The challenge comes in aligning the various components so that they don’t impede each other’s movement. ‘White Split Level Tower Mobile’ demonstrates two techniques Kneass has coined and developed over time to attain this fluidity. The “Dangerous Pass” ensures that the elements are positioned to narrowly pass one another when set into motion. “The Long Pass” requires a far more difficult vertical incision so that linear forms can rotate more freely on their own axes. This grid-like interplay accommodates the dynamic juxtaposition of stemmed and more amoebic or looped components.
“White Split Level Tower Mobile is different as there are few mobiles I hand paint,” the artist explains. “Its chalky white unifying skin draws attention to each form’s silhouette rather than varied woodgrains.”
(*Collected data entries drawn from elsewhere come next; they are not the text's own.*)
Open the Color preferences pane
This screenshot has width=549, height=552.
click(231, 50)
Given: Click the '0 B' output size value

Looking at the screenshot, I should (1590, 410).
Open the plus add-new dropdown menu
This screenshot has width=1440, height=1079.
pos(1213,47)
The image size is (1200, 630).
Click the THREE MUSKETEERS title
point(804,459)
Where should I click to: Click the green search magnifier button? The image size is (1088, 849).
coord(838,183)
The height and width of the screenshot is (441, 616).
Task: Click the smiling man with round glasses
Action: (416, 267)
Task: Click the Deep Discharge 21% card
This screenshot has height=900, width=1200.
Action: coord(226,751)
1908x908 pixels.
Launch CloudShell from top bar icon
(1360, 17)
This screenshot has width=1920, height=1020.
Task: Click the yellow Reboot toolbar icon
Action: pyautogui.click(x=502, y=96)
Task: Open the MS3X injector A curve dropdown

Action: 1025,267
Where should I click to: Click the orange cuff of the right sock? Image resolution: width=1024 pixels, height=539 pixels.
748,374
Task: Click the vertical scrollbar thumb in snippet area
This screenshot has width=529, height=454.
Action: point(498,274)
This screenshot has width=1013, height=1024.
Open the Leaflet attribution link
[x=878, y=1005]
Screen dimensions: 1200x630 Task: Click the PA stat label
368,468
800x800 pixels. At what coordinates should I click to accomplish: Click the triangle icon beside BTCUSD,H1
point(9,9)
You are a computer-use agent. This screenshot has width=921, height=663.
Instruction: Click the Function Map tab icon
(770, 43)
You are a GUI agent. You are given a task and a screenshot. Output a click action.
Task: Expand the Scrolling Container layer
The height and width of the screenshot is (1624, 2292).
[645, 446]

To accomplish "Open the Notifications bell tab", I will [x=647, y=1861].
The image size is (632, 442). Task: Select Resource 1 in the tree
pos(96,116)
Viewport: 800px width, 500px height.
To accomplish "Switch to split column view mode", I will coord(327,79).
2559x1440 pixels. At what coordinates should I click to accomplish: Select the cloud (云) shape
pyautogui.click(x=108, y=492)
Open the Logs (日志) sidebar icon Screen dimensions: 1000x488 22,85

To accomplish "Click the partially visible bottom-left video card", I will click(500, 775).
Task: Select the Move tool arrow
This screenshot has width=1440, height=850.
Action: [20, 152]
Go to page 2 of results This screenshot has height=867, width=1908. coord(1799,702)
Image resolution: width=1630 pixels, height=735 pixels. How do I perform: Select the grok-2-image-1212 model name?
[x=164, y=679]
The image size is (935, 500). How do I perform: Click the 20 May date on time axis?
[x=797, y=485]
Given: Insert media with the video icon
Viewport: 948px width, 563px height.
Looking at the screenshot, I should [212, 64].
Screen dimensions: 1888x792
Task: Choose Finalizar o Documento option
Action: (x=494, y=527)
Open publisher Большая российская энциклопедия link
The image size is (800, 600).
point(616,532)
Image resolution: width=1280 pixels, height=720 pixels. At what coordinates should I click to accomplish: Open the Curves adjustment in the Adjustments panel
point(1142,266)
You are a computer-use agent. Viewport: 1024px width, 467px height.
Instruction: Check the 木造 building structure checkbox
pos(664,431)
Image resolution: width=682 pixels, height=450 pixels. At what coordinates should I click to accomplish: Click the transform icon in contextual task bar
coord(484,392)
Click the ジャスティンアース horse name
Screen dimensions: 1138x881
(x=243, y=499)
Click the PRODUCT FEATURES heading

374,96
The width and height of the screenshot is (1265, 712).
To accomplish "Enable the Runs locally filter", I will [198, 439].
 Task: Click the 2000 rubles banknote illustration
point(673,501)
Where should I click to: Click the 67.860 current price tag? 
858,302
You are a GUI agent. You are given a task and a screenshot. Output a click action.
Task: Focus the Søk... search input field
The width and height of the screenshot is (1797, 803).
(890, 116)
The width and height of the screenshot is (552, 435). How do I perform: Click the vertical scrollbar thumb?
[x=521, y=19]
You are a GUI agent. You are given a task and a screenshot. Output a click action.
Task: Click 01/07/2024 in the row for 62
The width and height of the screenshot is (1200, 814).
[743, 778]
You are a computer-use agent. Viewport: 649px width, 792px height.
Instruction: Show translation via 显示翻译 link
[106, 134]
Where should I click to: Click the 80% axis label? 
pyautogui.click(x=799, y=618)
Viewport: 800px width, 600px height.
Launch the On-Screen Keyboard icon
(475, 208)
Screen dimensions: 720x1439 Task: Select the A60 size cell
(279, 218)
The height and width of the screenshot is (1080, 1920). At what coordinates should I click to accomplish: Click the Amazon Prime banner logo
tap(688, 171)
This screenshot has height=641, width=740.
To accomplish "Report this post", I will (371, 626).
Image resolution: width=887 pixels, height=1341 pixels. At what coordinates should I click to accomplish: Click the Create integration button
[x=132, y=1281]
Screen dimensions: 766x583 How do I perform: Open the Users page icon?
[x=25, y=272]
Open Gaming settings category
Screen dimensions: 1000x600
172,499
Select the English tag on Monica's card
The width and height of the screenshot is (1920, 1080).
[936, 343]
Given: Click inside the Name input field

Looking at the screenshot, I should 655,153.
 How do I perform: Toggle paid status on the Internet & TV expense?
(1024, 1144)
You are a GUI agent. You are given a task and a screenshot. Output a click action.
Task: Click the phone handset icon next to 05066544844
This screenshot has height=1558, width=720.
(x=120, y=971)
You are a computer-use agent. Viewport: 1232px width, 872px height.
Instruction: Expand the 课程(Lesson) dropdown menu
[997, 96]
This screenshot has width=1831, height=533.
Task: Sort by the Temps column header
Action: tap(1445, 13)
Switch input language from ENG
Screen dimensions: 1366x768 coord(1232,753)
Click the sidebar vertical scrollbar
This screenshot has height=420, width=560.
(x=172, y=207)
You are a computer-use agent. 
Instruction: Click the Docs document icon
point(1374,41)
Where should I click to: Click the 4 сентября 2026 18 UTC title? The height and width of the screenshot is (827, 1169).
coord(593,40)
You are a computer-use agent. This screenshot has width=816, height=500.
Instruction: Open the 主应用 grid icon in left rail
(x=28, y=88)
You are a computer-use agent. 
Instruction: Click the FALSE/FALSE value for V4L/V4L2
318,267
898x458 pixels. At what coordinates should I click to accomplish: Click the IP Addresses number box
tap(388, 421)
The work is part of the Ruth Charlotte Kneass & Pierre Jeanneret In Dialogue exhibition at New York’s Patrick Parrish gallery. On view through mid-February, the show pairs her hanging sculptures with a suite of wooden furnishing developed by the Swiss modernist architect for the Indian regional capital city Chandigarh. “I see a connection between both bodies of work,” Kneass explains, “Somehow, the design of the Jeanneret furniture is more apparent, and mine is more hidden, but both have a shared identifiability. The exhibition strikes an all enhancing balance between the heavy, brutal furniture that anchors its energy while a similar weightiness can float and orbit from above.”
Ruth Charlotte Kneass & Pierre Jeanneret: In Dialogue is on show at Patrick Parrish, New York until 28th February, 2021.